Cuando el Señor la vio se compadeció de ella y le dijo que no llorara
más. ¡Cómo no iba a llorar! ¡Era su único hijo!
Acto seguido,
Jesús hace parar la procesión. ¿Por qué este forastero, no conocido aquí en
Naím, que tampoco es parte del evento fúnebre detiene este cortejo? Debe haber parado la procesión con mucha
autoridad, porque nadie se lo impidió. Y
los que llevaban el cadáver, le obedecieron.
¿Qué pretenderá? Sus discípulos y
un poco más de gente que venía acompañándolo, deben haber pensado lo que Jesús
iba a hacer. Imaginemos el suspenso…
Se dirige,entonces, al muerto. Por cierto, no dice el Evangelio que en voz baja, así que deben haber sido muy audibles estas palabras: ¡Joven, Yo te lo mando: levántate! Y ¡qué impresión ver al muerto levantarse de su ataúd y comenzar a hablar! Igual que hizo Elías, Jesús se lo entregó a su madre.
El Evangelio no
nos dice la reacción de la madre. Pero,
a pesar de haberse alegrado, la alegría debe haber estado mezclada con una
tremenda impresión. Impresionados
también estaban los presentes. Todos se
llenaron de temor, dice el Evangelio. ¡Claro!

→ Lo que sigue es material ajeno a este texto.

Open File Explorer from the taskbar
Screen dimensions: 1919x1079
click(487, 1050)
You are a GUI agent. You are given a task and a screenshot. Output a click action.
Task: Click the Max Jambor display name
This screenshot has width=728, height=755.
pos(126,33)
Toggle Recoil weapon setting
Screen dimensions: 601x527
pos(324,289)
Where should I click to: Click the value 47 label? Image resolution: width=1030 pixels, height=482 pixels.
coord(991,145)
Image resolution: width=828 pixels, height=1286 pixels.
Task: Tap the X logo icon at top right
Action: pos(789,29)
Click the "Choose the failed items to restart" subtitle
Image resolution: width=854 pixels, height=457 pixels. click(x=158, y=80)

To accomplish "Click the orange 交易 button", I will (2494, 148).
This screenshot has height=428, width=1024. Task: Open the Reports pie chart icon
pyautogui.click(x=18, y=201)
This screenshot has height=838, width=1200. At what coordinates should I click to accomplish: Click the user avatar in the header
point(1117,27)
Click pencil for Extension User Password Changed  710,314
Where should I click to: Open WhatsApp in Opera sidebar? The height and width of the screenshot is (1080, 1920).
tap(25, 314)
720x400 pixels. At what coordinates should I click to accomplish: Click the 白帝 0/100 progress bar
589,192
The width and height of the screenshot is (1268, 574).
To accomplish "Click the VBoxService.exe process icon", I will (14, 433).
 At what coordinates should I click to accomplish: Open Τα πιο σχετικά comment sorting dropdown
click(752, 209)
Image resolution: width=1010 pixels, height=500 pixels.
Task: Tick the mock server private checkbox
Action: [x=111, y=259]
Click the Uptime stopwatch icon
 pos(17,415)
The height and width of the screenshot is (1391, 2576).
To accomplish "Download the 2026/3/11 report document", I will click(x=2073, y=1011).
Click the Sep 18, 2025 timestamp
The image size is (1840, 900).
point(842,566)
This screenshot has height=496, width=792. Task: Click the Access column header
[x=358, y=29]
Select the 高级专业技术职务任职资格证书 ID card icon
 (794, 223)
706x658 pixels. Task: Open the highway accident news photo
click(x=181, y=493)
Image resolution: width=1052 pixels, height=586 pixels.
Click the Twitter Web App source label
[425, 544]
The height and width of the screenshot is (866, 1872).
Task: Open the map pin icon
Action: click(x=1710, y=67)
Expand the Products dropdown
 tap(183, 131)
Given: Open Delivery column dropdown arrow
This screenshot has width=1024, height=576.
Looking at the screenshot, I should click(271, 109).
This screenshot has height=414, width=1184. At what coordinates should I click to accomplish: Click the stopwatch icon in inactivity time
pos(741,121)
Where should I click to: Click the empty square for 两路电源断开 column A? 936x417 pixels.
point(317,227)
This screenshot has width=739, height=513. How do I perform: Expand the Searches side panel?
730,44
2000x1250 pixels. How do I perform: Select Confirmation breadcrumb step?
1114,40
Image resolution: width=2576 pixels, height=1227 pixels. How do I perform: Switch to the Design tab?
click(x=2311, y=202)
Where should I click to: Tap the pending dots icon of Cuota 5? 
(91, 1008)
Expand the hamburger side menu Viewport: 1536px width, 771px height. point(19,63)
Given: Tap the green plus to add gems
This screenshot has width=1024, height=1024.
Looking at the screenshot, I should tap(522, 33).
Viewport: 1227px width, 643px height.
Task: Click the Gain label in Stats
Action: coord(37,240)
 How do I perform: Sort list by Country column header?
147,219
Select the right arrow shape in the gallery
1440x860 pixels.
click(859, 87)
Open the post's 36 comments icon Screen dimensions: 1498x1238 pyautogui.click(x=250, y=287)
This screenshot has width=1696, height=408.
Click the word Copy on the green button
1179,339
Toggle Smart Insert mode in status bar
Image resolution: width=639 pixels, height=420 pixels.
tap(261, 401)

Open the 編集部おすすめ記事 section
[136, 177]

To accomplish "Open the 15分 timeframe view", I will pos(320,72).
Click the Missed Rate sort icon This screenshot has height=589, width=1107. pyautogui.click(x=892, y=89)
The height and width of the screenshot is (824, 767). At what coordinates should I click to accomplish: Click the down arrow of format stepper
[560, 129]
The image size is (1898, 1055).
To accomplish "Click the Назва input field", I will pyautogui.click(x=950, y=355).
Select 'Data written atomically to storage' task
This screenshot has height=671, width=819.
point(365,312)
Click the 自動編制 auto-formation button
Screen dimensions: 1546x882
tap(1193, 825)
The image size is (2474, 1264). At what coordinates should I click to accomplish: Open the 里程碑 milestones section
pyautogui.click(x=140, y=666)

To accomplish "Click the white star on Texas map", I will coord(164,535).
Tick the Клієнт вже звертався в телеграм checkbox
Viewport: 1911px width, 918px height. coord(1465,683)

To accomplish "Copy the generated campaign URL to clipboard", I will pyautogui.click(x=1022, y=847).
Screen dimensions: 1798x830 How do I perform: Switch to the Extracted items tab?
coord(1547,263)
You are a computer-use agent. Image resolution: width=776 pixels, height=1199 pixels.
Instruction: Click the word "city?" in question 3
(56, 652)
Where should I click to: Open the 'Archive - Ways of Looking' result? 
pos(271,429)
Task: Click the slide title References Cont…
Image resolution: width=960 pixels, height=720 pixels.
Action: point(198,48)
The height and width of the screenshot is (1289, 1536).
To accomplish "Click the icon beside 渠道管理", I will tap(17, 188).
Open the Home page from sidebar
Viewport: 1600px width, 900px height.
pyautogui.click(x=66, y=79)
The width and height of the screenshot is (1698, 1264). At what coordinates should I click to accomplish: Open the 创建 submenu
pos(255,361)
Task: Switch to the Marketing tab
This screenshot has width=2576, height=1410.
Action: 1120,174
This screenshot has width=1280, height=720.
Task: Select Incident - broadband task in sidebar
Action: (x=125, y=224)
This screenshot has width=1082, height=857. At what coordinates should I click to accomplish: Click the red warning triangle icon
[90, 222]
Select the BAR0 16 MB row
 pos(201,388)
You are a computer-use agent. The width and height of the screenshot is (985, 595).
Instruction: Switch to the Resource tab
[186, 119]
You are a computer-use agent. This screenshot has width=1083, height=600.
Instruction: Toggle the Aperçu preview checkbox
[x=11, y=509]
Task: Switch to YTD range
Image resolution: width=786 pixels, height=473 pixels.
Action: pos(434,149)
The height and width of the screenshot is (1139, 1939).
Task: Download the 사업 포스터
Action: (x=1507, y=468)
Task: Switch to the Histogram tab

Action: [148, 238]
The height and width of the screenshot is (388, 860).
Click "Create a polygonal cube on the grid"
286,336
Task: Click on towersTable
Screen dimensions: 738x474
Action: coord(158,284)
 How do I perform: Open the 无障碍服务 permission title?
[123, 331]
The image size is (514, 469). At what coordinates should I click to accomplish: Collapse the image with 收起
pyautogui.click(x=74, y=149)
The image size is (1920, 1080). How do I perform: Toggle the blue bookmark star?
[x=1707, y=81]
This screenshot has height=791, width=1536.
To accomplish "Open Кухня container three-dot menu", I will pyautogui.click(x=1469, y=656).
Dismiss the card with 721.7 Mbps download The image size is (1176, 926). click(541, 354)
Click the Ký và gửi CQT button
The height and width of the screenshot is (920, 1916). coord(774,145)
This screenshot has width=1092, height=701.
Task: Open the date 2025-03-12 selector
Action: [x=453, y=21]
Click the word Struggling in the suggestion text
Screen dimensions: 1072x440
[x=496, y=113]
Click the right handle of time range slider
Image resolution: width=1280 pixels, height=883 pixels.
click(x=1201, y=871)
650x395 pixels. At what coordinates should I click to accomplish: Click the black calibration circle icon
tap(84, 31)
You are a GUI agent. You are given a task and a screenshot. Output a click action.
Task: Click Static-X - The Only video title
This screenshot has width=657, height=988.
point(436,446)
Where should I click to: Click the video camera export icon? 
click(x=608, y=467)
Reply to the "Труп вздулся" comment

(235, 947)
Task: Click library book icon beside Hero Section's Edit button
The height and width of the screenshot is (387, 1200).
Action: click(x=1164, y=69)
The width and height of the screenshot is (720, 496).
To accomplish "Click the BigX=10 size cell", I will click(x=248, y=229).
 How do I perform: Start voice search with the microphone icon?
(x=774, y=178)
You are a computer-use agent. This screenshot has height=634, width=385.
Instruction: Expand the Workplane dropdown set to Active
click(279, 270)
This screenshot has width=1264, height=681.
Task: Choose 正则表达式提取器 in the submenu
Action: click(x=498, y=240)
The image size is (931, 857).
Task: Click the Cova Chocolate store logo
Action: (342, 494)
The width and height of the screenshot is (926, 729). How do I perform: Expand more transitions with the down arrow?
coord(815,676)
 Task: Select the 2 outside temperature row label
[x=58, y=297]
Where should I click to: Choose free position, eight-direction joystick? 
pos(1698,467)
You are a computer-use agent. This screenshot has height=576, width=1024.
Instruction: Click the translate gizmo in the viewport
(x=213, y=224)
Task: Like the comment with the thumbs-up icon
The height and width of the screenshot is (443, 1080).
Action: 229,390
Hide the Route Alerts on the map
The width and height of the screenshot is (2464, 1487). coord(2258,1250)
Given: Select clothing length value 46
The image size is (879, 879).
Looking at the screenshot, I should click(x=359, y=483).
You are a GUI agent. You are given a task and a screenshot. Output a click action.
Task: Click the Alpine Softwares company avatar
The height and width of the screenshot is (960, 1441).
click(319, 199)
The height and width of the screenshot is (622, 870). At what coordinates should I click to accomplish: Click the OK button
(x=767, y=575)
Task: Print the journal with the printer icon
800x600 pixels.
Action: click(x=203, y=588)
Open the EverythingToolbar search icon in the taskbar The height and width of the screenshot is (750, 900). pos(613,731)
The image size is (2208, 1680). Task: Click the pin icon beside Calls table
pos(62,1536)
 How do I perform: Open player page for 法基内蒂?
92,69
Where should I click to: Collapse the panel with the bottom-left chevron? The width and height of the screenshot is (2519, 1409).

Un evento así tiene que abrumar a quien lo ve suceder ante sus ojos: un
muerto que se sale de su ataúd a la orden de un extraño.
Dos milagros de
hijos únicos de dos viudas vueltos a la vida, milagros que muestran el poder de
Dios y su compasión para dos mujeres que sufren. A veces Dios hace esos prodigios. A veces no.
Pero, hayan prodigios o no, Dios siempre está ahí con su poder y su
misericordia.
Revivir muertos
es muestra imponente del poder de Dios.
Pero hay algo más impresionante que esto. Si los cuerpos muertos vueltos a la vida
impresionan, mayor muestra del poder divino son las almas muertas por el pecado
que vuelven a la vida por el perdón de Dios.
No lo ven nuestros ojos, pero si lo pudiéramos ver, nos quedaríamos
impresionados de lo que es un alma muerta y luego revivida por la misericordia
divina en el Sacramento de la Confesión.